The ORR is also gaining interest from the scientific community as an attractive reaction for water treatment when the reaction follows a 2-electron pathway.10,12–15 In this case, the final product is hydrogen peroxide, which can be converted to hydroxyl radicals and they break organic pollutants.16 The reverse reaction to ORR is the water oxidation reaction (WOR) which is a key process for green production of hydrogen. Using an electrolyzer the WOR, can follow a 4-electron pathway evolving oxygen (4e-WOR), a 2-electron pathway, producing hydrogen peroxide (2e-WOR), or a 1-electron pathway, producing hydroxyl radicals (1e-WOR).17 Understanding the role of various different ceria facets is critical for determining catalytic activity and selectivity towards each of these oxygen electrochemical reaction routes.18

A very promising direction for the electrocatalyst development is the utilization of metal oxides, due to their low cost compared to noble metals, high versatility, stability under harsh conditions, controllable shapes, and exposed surfaces through a wide range of nanostructures, and catalytic performance.19–22 Among oxides, ceria (CeO2) has stood out with remarkable catalytic properties for various reactions.23–25 CeO2 is an abundant oxide,26 has high oxygen mobility26,27 and shows an easy conversion between Ce3+ and Ce4+ species, and its nanostructures can be experimentally shaped by controlled synthesis.28,29

Density functional theory (DFT) calculations provide a powerful tool for gaining atomic scale understanding of catalytic behavior30–33 and guiding the design of improved catalyst materials with the desired properties.34–36 Theoretical studies on CeO2 have provided valuable information on activity descriptors,20 nanoparticle stable geometries,37 magnetic properties,38 and oxygen vacancy formation.39 However, the effect of different ceria crystal planes on catalytic activity towards the ORR and WOR is still unknown.

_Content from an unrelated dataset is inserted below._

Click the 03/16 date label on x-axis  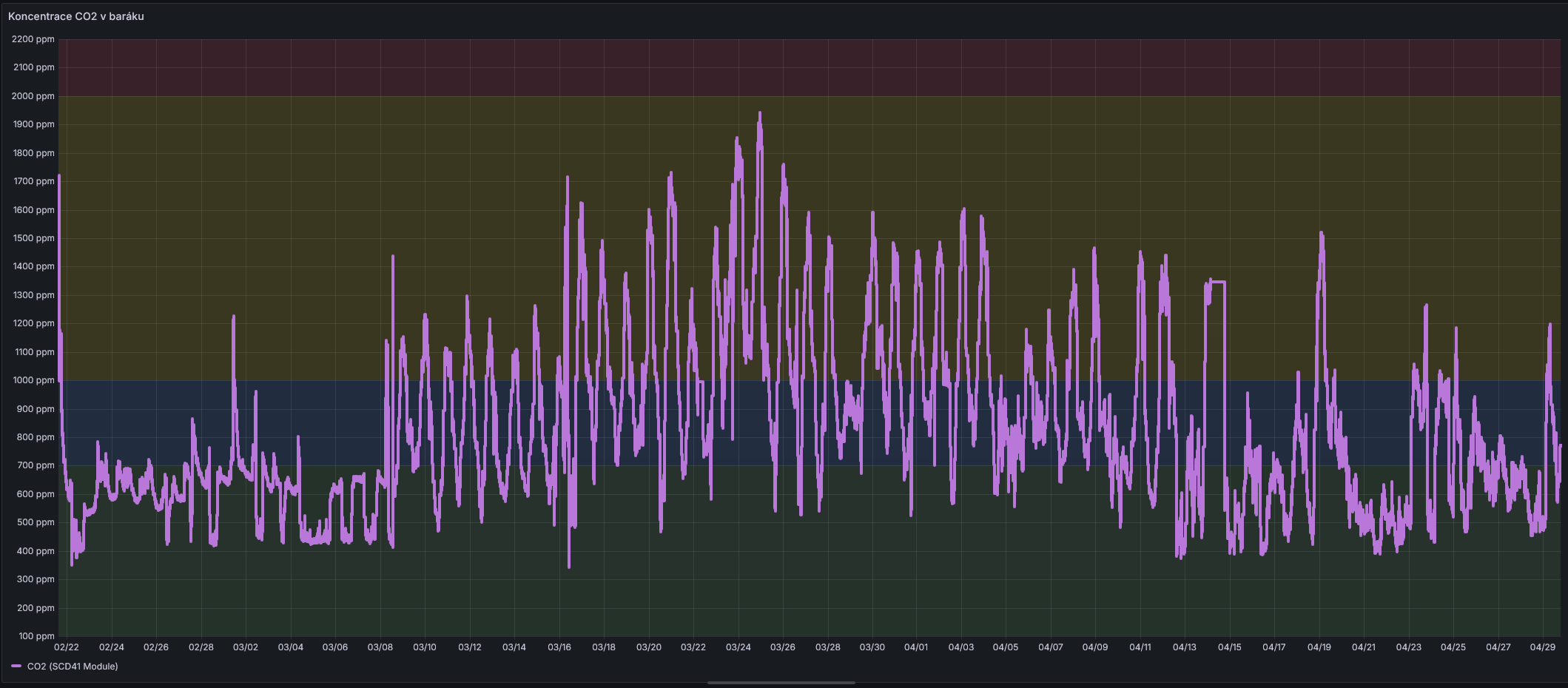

Recent studies have emphasized the important role of different exposed facets in oxides in the catalytic activity.19,40 Herein, we used DFT calculations to investigate the activity of different ceria crystal planes towards both the oxygen reduction and water oxidation reactions. We show that (100) is the most active CeO2 crystal plane for the 4e-ORR, with the lowest theoretical overpotential value, and that oxygen vacancies can boost the catalytic activity of surfaces that would otherwise be inactive, such as (100) and (110). (111). Furthermore, CeO2 low-index planes are active and exhibit different selectivities for the WOR, with (100), (110), and (111) favoring the 4e-WOR, 2e-WOR, and 1e-WOR, respectively. We show that the presence of oxygen vacancies changes the selectivity to the 4e-WOR on all low-index surfaces.

Experimental

Density functional theory (DFT) calculations were performed with the plane-wave basis sets available on the Quantum ESPRESSO package.41 The core electrons were treated as frozen and described with standard solid-state efficiency pseudopotentials (SSSPs), which allow minimum wave function cutoff values to be employed and optimize computational time.42,43 The valence electrons were described with plane-wave basis functions with a 50 Ry kinetic energy cutoff. To describe the exchange–correlation energy, generalized gradient approximation functionals as parametrized by Perdew, Burke, and Ernzerhof (GGA-PBE)44 were used.43,45 To describe the adsorbate–surface interaction, slab models from Matz and Calatayud46 were constructed with a bulk lattice parameter of 5.50 Å. Their original work presents a careful and detailed convergence in terms of atomic layers and superficial energy for each Miller index surface. The (100) Ce terminated, (110), (111), (221), and (331) Ce–O mixed terminated CeO2 surfaces were built for this study. According to this study, the calculated superficial energies, indicative of surface thermal stability, follow the order: (111) < (221) < (331) < (110) < (100)-Ce.46 A vacuum layer of 15 Å along the surface perpendicular direction was used to avoid any interaction between periodic images and to correctly describe the species adsorption.47–50 A k-point grid of 2 × 2 × 1 was used for all the slab calculations. CeO2 is a strongly correlated system, and it is established in the literature that standard DFT approaches cannot accurately describe its electronic properties.51,52 Thus, a Hubbard-like parameter of Ueff = 5 eV (ref. 53) was applied to account for the on-site Coulomb interaction and describe Ce-4f localized states, chosen based on previous studies.48–52 This value has also been reported to well describe partial reduction/reoxidation of Ce atoms, which makes it suitable for investigating the ORR/WOR over CeO2 surfaces.54–56 The slabs were initially optimized until a convergence threshold on the forces acting on each atom of 10−3 a.u. and of 10−4 a.u. on total energy, with half of the bottom layers kept fixed. The surface atoms together with adsorbates were allowed to relax. The optimized structures were then used for the adsorption calculations, via the following equation:57
 
ΔEADS = Eslab+adsorbate − (Eslab + Eadsorbate)(1)
where Eslab+adsorbate is the total energy of the surface and adsorbates, and Eslab and Eadsorbate refer to the isolated surface slab adsorbed species, respectively.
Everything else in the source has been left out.